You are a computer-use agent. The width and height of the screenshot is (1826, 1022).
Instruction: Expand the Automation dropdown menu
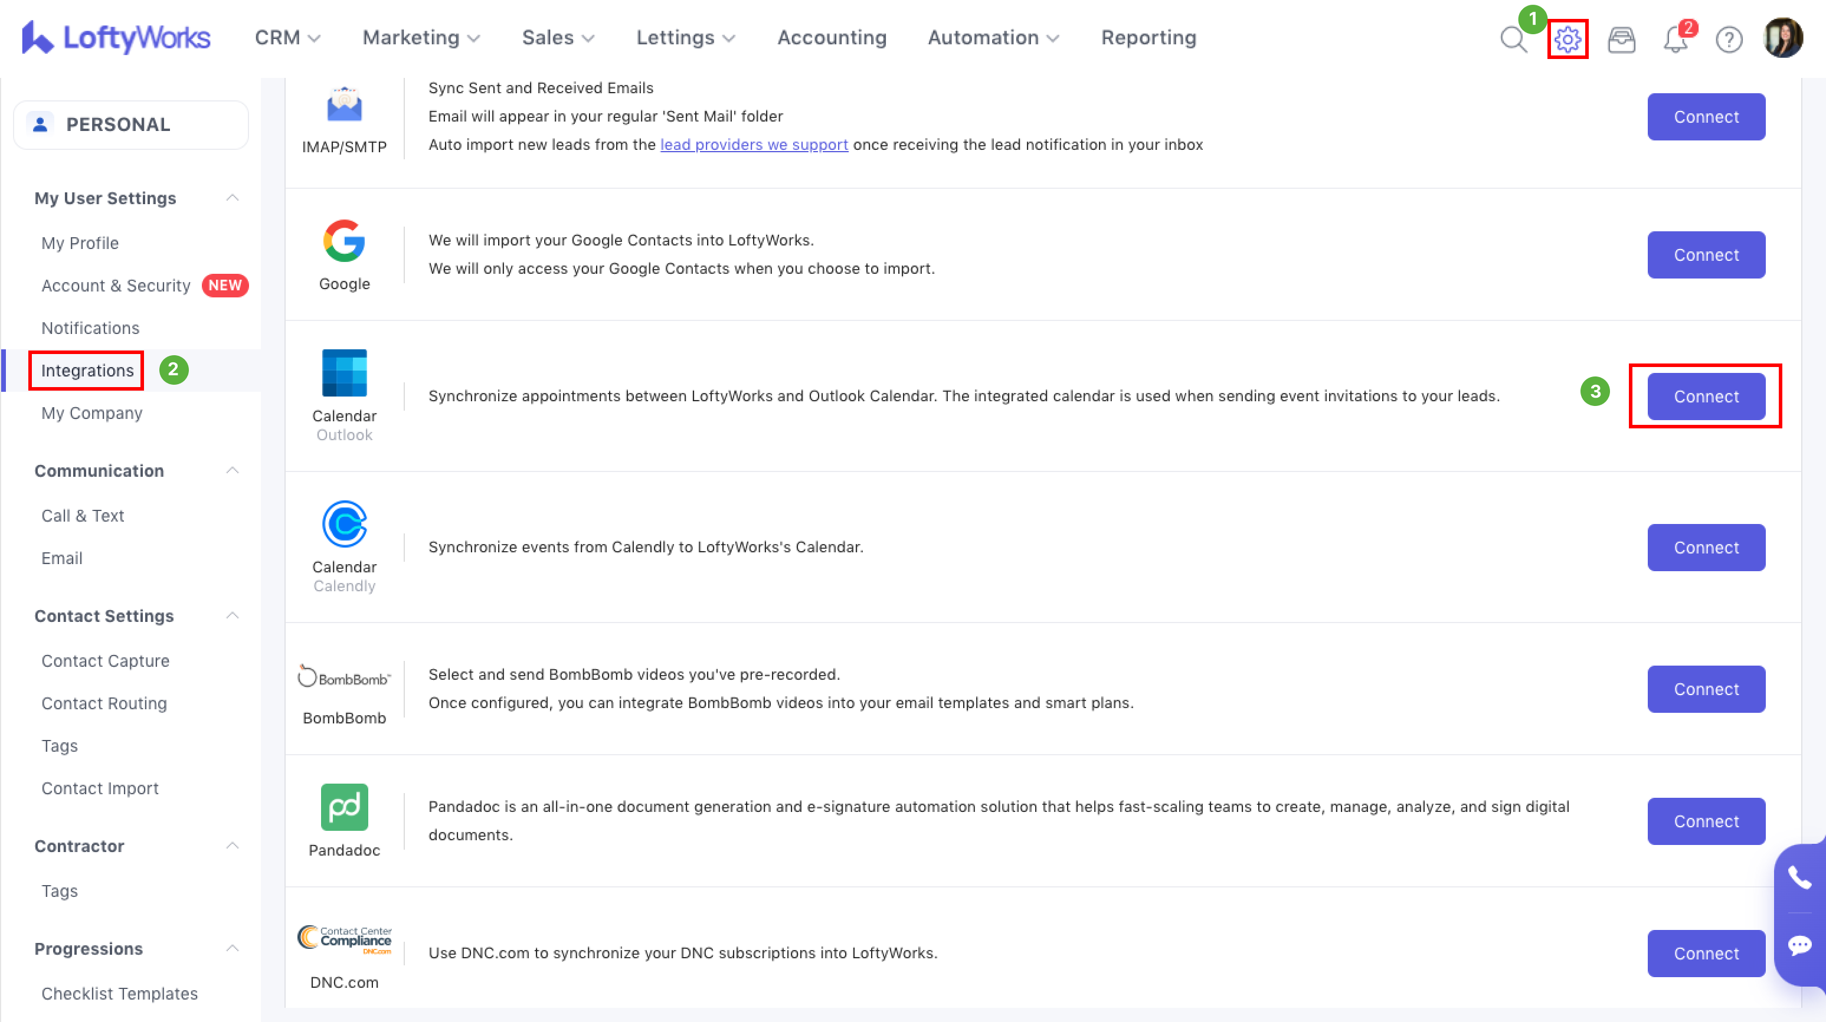click(x=992, y=38)
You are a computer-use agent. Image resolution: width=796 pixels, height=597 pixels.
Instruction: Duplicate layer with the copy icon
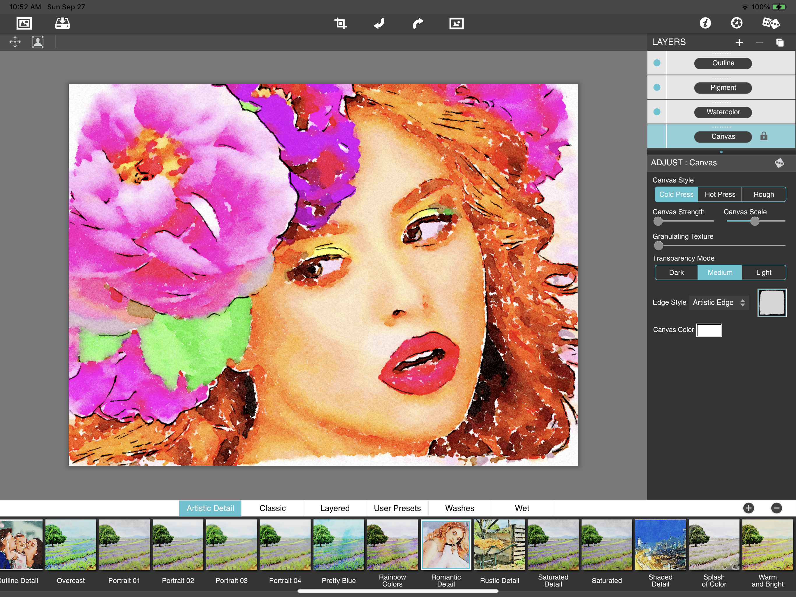(779, 42)
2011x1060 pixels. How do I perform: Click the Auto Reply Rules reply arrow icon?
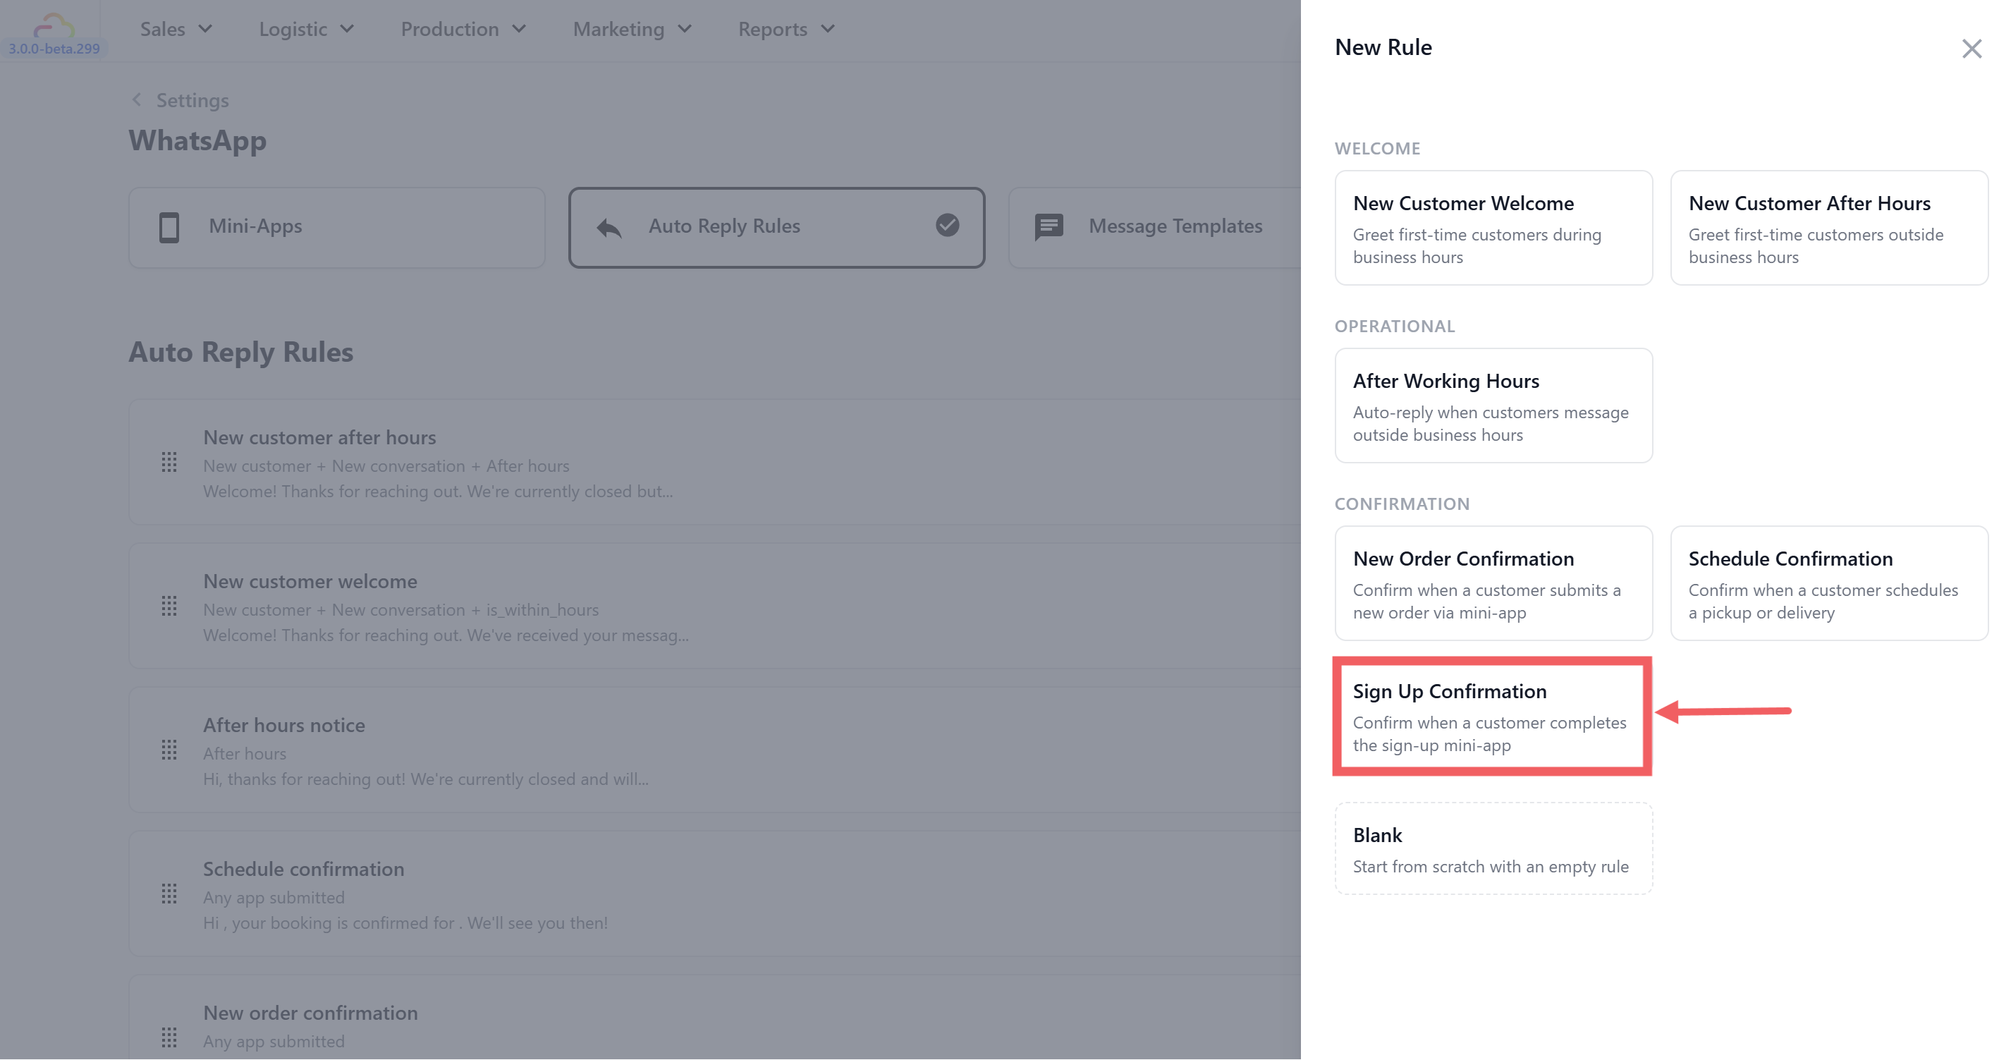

> **Description of the task**: All of the entries above are to be written out exactly, with no pictures.

> **Task output**:
You are a computer-use agent. The width and height of the screenshot is (1826, 1022).
Instruction: Expand the Automation dropdown menu
click(x=992, y=38)
You are a computer-use agent. Image resolution: width=796 pixels, height=597 pixels.
Instruction: Duplicate layer with the copy icon
(779, 42)
2011x1060 pixels. How do I perform: Click the Auto Reply Rules reply arrow icon?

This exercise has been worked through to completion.